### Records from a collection
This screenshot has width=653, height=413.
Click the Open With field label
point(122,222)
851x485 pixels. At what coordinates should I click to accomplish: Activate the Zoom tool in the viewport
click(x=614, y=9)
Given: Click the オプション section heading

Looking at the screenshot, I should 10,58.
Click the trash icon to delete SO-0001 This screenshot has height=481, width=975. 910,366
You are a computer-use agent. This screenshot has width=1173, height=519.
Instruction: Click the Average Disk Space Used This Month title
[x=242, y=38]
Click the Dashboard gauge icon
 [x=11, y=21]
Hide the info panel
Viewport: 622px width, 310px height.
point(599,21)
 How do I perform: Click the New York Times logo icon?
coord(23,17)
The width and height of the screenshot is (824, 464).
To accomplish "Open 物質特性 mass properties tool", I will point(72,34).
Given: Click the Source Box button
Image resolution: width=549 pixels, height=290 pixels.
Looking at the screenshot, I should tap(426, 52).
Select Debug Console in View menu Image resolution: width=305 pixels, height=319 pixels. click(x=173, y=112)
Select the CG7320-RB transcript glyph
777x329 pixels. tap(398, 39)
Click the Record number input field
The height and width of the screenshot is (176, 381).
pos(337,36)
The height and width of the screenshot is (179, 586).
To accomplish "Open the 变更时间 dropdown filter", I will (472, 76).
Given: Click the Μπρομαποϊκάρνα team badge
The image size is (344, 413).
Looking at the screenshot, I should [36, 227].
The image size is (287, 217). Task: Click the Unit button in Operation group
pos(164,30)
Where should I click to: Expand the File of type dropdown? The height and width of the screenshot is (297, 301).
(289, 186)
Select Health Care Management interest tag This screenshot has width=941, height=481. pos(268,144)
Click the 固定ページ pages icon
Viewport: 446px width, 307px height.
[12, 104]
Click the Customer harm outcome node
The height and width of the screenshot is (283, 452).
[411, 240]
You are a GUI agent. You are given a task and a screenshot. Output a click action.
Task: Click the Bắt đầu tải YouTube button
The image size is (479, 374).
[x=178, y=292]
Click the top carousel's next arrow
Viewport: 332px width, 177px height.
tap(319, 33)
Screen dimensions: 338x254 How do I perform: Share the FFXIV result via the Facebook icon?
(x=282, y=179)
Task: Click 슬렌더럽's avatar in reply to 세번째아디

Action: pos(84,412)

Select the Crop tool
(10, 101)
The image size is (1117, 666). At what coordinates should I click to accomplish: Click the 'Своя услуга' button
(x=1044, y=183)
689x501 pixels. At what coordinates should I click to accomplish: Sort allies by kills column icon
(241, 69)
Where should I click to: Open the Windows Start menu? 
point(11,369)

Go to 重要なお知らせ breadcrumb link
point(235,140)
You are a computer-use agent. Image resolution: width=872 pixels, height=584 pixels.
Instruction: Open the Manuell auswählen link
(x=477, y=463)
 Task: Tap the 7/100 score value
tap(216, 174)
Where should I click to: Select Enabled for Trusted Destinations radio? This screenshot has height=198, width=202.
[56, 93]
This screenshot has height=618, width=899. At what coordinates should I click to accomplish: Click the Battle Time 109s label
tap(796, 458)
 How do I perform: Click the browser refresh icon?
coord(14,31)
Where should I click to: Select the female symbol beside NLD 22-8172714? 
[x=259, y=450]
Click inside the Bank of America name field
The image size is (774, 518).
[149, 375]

### Assignment
The required output is the line holding "The image size is (1117, 666)." plus every line after it in the data, reproduced exactly.

### Exercise solution
The image size is (1117, 666). At what coordinates should I click to accomplish: Click the 'Своя услуга' button
(x=1044, y=183)
689x501 pixels. At what coordinates should I click to accomplish: Sort allies by kills column icon
(241, 69)
Where should I click to: Open the Windows Start menu? 
point(11,369)

Go to 重要なお知らせ breadcrumb link
point(235,140)
You are a computer-use agent. Image resolution: width=872 pixels, height=584 pixels.
Instruction: Open the Manuell auswählen link
(x=477, y=463)
 Task: Tap the 7/100 score value
tap(216, 174)
Where should I click to: Select Enabled for Trusted Destinations radio? This screenshot has height=198, width=202.
[56, 93]
This screenshot has height=618, width=899. At what coordinates should I click to accomplish: Click the Battle Time 109s label
tap(796, 458)
 How do I perform: Click the browser refresh icon?
coord(14,31)
Where should I click to: Select the female symbol beside NLD 22-8172714? 
[x=259, y=450]
Click inside the Bank of America name field
The image size is (774, 518).
[149, 375]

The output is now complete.